Du téléphone mobile à l’usage des médias sociaux chez les adolescents, les enjeux des négociations avec les parents

Le premier téléphone portable, entre évidence et combat de longue haleine

Lors des cinquante-cinq entretiens menés auprès de lycéens, j’ai systématiquement évoqué la question de l’équipement personnel et familial, tout comme celle des forfaits, des sites ou médias sociaux fréquentés et des éventuelles négociations qui avaient eu lieu lors de leur initiation sur Internet et les réseaux sociaux. Il apparaît que tous les adolescents interrogés utilisent leurs téléphones portables pour communiquer avec leurs amis en dehors de l’école et leurs smartphones pour se connecter à Internet et aux médias sociaux. D’où l’importance de s’intéresser essentiellement à cet outil, qui a pris une place considérable dans leur vie relationnelle : cinq lycéennes interrogées ont même indiqué que « [leur] portable, c’est toute [leur] vie » et que « c’est un vrai doudou pour [elles] ».

L’âge d’obtention du premier téléphone portable : une négociation plus difficile pour les « ados des villes » que pour les « ados des champs » ?

L’entrée en classe de sixième semble être marquée, pour près de la moitié des adolescents interrogés, par un rite contemporain de passage ou plutôt un « moment symbolique » (Segalen, 1998 ; Bozon, 2002) : l’obtention du premier téléphone portable - voire, pour les collégiens aujourd’hui, du premier smartphone. L’autre partie des lycéens interrogés indique avoir eu leurs premiers téléphones portables « tard », en 5e voire en 4e ; et même pour quatre d’entre eux, en 3e. Ils sont majoritairement scolarisés au lycée B, situé en milieu urbain et fréquenté par des familles généralement plus favorisées que celles du lycée A, situé en milieu rural. En moyenne, les adolescents habitant en milieu rural, les « ados des champs », ont obtenu leurs premiers téléphones portables à 11 ans, tandis que les adolescents scolarisés en milieu urbain, les « ados des villes », l’ont plutôt obtenu vers 12,5 ans.
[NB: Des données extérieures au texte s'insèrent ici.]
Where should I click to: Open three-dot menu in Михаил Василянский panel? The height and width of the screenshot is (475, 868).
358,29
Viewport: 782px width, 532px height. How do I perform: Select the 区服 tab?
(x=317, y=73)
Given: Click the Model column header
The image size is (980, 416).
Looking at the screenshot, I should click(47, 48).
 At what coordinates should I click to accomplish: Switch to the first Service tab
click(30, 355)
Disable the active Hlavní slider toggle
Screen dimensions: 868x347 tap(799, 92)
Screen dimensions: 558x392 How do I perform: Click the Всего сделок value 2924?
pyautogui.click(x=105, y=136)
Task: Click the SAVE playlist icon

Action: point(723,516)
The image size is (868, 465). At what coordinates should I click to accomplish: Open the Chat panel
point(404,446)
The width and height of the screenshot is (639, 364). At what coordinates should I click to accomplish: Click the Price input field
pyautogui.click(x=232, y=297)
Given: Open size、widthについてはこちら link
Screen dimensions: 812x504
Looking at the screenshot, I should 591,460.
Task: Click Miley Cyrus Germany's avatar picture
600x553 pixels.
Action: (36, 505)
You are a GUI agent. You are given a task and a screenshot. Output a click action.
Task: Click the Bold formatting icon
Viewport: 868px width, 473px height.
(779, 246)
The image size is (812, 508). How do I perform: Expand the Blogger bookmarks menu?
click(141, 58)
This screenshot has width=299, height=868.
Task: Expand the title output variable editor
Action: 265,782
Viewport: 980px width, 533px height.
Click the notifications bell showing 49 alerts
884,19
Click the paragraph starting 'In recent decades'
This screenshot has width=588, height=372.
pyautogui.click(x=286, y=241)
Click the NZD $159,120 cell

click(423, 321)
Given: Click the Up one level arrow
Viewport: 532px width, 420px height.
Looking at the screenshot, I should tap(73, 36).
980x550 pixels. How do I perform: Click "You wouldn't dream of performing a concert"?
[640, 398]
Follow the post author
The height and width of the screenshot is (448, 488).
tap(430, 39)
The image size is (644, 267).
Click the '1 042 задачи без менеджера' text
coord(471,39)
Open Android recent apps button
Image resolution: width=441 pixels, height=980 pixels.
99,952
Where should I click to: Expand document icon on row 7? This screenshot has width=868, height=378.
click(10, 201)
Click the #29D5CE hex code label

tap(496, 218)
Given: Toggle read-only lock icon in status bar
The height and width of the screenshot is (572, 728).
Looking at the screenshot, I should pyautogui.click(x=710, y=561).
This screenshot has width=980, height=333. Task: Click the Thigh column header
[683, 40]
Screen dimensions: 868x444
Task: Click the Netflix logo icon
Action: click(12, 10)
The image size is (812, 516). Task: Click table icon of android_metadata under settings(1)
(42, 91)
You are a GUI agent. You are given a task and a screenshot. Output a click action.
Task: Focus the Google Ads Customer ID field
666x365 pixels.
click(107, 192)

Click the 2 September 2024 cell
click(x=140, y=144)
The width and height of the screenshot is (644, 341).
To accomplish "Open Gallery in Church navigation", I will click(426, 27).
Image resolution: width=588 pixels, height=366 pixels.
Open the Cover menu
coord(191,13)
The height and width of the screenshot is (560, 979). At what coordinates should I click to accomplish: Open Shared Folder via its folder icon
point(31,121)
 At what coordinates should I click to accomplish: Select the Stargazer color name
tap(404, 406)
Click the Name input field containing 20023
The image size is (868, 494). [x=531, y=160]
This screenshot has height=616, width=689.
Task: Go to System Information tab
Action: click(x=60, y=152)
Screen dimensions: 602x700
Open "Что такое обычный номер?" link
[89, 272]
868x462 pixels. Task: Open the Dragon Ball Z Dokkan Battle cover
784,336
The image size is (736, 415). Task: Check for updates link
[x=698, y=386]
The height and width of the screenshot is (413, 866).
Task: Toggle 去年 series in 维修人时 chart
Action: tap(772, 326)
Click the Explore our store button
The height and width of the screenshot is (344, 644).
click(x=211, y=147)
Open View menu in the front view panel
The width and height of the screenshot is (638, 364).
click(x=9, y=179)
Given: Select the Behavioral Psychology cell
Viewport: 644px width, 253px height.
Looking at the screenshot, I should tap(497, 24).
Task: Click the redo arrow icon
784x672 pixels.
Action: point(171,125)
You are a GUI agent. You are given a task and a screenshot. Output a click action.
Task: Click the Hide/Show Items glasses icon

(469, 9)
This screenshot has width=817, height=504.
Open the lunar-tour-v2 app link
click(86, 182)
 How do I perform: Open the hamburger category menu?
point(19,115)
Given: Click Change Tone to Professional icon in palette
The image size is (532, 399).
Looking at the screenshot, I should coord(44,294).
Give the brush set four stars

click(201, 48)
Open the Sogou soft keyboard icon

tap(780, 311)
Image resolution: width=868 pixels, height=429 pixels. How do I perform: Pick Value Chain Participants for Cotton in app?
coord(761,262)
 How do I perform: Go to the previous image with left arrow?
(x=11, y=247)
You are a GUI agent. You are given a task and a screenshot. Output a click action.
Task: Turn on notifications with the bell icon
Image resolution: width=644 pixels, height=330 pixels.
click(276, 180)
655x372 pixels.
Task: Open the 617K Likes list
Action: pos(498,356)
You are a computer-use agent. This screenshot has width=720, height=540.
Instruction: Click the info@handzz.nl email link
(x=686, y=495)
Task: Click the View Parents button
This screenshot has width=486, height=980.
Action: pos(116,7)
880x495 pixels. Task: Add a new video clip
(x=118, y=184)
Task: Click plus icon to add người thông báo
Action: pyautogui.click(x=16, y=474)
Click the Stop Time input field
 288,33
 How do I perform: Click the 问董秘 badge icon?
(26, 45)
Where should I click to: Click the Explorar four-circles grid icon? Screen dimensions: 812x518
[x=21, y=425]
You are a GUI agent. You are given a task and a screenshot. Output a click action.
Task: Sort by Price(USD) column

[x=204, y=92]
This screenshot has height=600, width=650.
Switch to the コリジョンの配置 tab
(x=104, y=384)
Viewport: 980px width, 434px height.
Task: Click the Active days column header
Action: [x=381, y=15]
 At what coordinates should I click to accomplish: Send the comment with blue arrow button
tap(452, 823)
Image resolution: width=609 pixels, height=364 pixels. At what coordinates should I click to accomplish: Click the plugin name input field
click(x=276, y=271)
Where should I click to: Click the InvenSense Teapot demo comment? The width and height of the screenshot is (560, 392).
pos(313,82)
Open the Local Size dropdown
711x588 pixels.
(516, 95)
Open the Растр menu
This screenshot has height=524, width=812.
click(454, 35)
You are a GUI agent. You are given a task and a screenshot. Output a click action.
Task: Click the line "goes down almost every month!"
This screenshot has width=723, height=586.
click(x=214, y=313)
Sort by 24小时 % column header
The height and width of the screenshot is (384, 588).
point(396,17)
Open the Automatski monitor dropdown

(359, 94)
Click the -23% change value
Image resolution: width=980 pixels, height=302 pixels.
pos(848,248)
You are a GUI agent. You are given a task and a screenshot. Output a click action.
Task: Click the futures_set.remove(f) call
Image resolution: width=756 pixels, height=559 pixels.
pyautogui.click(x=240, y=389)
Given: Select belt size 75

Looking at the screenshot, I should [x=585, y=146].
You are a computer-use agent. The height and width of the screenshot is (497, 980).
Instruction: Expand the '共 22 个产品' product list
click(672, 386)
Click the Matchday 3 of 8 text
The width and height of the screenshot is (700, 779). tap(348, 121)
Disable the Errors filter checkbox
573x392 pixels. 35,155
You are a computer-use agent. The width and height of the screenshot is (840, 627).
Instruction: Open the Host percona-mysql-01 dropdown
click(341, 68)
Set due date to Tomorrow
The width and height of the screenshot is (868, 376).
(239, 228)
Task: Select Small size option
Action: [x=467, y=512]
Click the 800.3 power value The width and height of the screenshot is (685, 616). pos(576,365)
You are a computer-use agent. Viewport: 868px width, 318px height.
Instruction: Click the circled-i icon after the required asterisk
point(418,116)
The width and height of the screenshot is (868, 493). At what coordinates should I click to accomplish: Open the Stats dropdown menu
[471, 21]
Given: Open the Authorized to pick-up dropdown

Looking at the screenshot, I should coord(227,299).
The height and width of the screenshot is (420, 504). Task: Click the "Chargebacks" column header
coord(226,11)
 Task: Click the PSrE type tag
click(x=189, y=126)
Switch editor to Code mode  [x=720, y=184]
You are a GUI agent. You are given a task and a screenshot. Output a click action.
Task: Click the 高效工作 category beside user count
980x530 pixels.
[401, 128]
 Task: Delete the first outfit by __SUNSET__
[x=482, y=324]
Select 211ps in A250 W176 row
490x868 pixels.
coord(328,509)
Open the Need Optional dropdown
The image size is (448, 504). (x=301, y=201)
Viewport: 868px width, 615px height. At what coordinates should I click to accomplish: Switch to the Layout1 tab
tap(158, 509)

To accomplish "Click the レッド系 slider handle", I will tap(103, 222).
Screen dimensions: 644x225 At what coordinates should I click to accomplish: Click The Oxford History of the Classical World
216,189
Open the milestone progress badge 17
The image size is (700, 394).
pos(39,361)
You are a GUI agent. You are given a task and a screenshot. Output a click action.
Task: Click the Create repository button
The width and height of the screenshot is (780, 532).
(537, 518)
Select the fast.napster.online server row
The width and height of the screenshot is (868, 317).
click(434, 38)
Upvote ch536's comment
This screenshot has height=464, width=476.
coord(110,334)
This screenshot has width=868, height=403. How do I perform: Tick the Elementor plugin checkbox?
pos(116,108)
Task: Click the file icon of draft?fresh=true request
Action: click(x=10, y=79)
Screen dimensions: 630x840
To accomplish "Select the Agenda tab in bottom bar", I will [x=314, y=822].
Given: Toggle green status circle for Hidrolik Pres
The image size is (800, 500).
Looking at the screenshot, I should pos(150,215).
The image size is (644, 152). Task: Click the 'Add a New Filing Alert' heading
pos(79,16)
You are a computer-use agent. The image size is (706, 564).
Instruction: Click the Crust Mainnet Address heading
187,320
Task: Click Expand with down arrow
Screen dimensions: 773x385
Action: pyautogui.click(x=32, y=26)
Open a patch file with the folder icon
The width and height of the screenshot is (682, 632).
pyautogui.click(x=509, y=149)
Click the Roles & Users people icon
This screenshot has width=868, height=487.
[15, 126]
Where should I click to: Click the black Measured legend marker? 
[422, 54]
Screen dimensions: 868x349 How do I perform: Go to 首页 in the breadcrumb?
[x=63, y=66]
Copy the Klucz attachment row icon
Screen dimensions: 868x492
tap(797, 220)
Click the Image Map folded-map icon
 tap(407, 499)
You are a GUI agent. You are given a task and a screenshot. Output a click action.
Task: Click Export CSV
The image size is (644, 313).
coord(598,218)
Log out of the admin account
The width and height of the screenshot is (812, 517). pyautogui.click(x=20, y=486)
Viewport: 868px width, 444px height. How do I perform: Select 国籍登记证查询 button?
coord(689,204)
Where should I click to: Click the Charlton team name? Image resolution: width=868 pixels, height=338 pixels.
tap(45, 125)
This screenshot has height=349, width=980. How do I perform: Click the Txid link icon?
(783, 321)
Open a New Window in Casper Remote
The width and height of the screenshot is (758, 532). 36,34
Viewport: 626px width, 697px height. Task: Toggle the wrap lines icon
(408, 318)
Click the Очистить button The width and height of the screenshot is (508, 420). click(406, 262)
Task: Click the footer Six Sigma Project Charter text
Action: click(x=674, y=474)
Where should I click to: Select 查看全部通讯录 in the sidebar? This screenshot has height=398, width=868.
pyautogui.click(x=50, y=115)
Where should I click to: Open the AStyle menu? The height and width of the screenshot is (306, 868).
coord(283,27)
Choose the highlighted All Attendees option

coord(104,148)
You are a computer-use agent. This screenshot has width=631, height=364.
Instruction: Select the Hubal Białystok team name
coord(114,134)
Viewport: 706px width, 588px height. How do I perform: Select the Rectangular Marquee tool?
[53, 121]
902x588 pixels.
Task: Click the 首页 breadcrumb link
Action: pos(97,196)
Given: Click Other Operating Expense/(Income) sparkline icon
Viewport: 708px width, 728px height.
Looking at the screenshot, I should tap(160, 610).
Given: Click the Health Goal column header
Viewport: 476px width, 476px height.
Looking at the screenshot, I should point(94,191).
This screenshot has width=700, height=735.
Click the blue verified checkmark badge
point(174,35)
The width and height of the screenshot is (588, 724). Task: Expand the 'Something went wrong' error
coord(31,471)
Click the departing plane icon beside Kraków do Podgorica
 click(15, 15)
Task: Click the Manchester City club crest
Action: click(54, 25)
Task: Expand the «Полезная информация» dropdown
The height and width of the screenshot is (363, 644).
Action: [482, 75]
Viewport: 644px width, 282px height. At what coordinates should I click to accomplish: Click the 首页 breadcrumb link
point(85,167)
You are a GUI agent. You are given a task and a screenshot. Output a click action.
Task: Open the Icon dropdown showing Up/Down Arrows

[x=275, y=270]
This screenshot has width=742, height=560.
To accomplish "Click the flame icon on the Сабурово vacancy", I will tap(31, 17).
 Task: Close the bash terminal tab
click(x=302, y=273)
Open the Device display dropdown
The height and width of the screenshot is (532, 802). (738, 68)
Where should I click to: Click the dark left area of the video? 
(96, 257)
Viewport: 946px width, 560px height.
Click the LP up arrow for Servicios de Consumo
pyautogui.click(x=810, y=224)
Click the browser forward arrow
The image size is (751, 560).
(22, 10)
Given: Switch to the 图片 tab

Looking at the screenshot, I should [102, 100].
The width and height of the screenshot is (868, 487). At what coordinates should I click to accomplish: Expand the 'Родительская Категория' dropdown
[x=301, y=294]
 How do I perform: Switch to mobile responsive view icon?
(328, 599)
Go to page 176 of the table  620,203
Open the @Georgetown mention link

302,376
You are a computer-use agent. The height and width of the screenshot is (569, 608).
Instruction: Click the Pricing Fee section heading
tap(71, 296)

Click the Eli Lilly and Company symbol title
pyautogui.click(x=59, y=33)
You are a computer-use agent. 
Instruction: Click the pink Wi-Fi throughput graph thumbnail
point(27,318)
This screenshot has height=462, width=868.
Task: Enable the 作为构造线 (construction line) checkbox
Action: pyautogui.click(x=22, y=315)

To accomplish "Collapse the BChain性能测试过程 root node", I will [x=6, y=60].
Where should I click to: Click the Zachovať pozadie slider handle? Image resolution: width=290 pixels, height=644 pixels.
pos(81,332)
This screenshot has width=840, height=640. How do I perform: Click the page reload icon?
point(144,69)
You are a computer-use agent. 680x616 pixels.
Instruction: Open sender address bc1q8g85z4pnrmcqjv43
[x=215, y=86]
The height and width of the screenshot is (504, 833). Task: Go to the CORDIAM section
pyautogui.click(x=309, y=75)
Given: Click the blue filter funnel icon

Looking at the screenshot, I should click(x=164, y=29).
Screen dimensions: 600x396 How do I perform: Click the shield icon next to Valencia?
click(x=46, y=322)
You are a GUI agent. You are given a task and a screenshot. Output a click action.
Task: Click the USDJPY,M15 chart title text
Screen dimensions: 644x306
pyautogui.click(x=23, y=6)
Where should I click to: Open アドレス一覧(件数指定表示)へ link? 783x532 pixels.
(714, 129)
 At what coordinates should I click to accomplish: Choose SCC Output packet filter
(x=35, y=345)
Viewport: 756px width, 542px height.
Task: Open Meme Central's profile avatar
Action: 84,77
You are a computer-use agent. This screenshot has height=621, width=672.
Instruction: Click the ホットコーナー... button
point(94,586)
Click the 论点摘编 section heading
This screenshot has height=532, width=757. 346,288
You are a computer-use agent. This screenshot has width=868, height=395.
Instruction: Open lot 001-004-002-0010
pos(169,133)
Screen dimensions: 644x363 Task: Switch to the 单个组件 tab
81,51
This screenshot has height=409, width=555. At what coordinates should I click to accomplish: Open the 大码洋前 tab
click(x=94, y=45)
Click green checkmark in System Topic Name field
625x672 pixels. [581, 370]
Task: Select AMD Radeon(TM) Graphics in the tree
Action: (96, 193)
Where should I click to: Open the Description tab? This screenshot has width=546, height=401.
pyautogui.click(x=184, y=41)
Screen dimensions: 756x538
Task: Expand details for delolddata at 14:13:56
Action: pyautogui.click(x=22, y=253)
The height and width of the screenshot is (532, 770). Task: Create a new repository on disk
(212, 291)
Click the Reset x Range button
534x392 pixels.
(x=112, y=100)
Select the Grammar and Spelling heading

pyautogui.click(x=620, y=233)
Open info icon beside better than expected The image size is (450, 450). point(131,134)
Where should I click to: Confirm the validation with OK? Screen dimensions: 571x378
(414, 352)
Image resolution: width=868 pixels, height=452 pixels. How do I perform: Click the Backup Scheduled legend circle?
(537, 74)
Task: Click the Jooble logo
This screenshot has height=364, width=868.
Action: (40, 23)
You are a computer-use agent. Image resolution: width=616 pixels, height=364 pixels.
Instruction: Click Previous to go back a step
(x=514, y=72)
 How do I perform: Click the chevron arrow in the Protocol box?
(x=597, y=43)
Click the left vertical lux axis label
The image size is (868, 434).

Le type d’habitat, rural ou urbain, de l’adolescent jouerait un rôle dans l’âge d’obtention du premier téléphone portable : en milieu rural, la mobilité des adolescents serait plus difficile en raison de la desserte limitée en transports en commun et l’éloignement du collège par rapport au domicile et entre les domiciles des élèves est plus important. Plusieurs adolescents scolarisés en milieu rural ont en effet spontanément associé le téléphone portable comme un des moyens de lutte contre l’isolement lié à l’éloignement géographique du collège et leurs amis.

A l’instar de Chloé[3], 16 ans en 2nde générale au lycée A (mère serveuse, père buraliste) :

Mon premier téléphone portable, je l’ai eu dès la 6e, comme j’habite à la campagne et que mon collège était assez loin… Ma mère me déposait au bus, mais elle voulait être sûre que je pourrais la joindre si j’en avais besoin. Alors, elle m’a offert mon téléphone pour ça… et puis, c’était plus pratique pour garder le contact avec mes amies du collège, elles habitaient assez loin, donc on s’appelait beaucoup, on s’envoyait des messages… Pour les devoirs, mais aussi pour parler des choses comme ça, ce qui s’était passé dans la journée… Sans téléphone portable, je ne sais pas comment j’aurais fait !

Le téléphone portable aurait alors encore plus d’importance dans le maintien des liens entre adolescents et s’imposerait d’autant plus rapidement au sein des familles. Il viendrait en effet compenser l’éloignement géographique des adolescents entre eux, et rassurerait les parents des adolescents effectuant de plus longs trajets pour se rendre dans leurs établissements scolaires.

Interrogés sur leur perception d’obtention tardive de leur premier téléphone portable, les adolescents concernés indiquent que l’âge « normal » - terme qu’ils ont tous, sans exception, utilisé - correspondait plutôt à la 6e. Plusieurs d’entre eux précisent cependant que quelques-uns de leurs camarades de classe disposaient déjà de leurs propres téléphones portables en primaire, ce qu’ils trouvaient généralement « un peu tôt ». Ils confortent ainsi une représentation collective de l’entrée au collège comme marqueur d’une première autonomie relationnelle des adolescents, symbolisée par l’obtention du premier téléphone portable.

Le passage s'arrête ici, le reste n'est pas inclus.